La investigación publicada en tres entregas (3, 4 y 5 de diciembre de 2000) en el diario Correio Braziliense descubre que tras el olvido, 26 de aquellos niños murieron por balazos, golpes o sida; otros 29 están vivos pero rodeados de miseria, enfermedades y vicios; ocho pasan sus días en las cáceles por robo y tráfico de drogas; y siete están desaparecidos, probablemente sus cuerpos fueron abandonados en basurales o enterrados sin nadie que los llore y reclame.
Estos textos revelan en primera instancia una dosis importante de valentía por parte de la reportera, pues los testimonios e investigaciones fueron realizados en los barrios más peligrosos de una de las ciudades más conflictivas de Sud América. Pero para llegar no sólo hay que ir, sino que hay que saber ir. Si bien ese proceso no se incluye en el reportaje, queda entendido que previamente hubo un tiempo de aproximación, cautela y profesionalismo.
Esa espera paciente para conseguir las historias sin perder la vida o por lo menos la billetera en el intento, no es la única lección que deja en materia de periodismo este texto carioca. Me enfoco específicamente a las enseñanzas en el oficio, pues las lecciones sociales son gigantes, pero corresponden a los lectores del reportaje procesarlas, resumirlas e incorporarlas a su visión del estado de las sociedades de este bello, pero cada vez más precario mundo.
En el reportaje no hay actores menores, todas las víctimas tienen el mismo valor informativo y humano a los ojos de Magno. En el texto se logra detectar también un ejercicio de honestidad por parte de la reportera, pues el paradero de siete de los niños no queda claro, pero el lector entiende que hubo el esfuerzo por averiguarlo, que si no está en el texto es porque muy probablemente nadie lo sabe, sobre todo el Estado, que prefirió no saber sobre sus destinos. Para el poder es siempre mejor olvidar este tipo de capítulos.
La Candelaria logra reflejar la parte oscura de la sociedad brasileña pero por un mecanismo más directo e impactante. Los análisis realizados desde la frialdad de las salas de redacción tienen un valor lógico según el nivel de los datos manejados por el analista, pero sentir el olor de las calles, la crudeza de la sangre, el estruendo de las balas, es lo que hace que un reportaje logre calar con profundidad en la mente del lector.

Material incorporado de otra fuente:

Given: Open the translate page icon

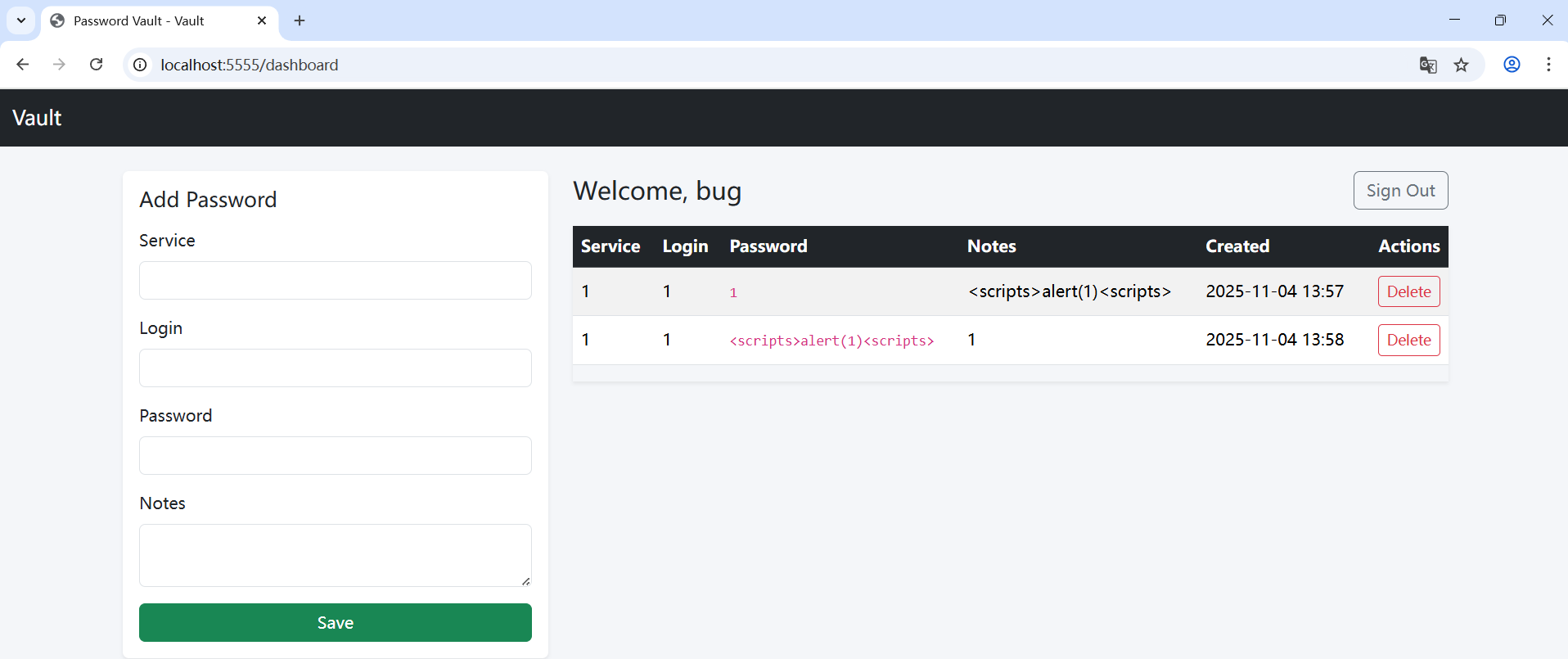Looking at the screenshot, I should pyautogui.click(x=1428, y=65).
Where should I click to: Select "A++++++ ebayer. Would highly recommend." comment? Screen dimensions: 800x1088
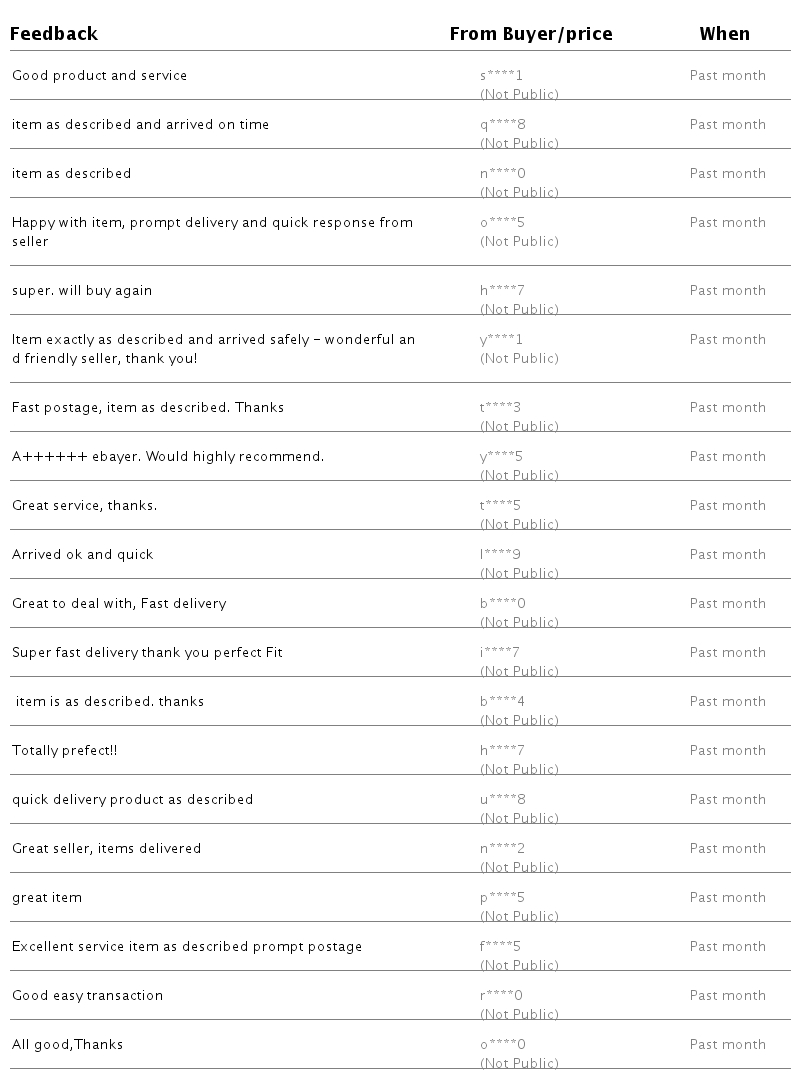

No es por nada que este texto fue reconocido por la FNPI y sobre todo por el recientemente fallecido Tomás Eloy Martínez, quien editó el libro. El maestro argentino reconoce a Candelaria: La tragedia continúa como parte de los trabajos que logran dar un panorama de las sociedades latinoamericanas y que también sirve como “como un referente para los profesionales en ejercicio o como una fuente de inspiración para nuevos periodistas”. Es decir, algo digno de ser leído, comentado e imitado, pero enfocando la imitación como un querer ser, como un intento de lograr textos humanos y profesionales, como un incentivo para huir del cotidiano asedio de la mediocridad, el facilismo, el periodismo en matrimonio con el poder. Eso es algo que nos exige nuestra vocación, pero sobre todo es una labor de justicia con nuestros jefes, los lectores.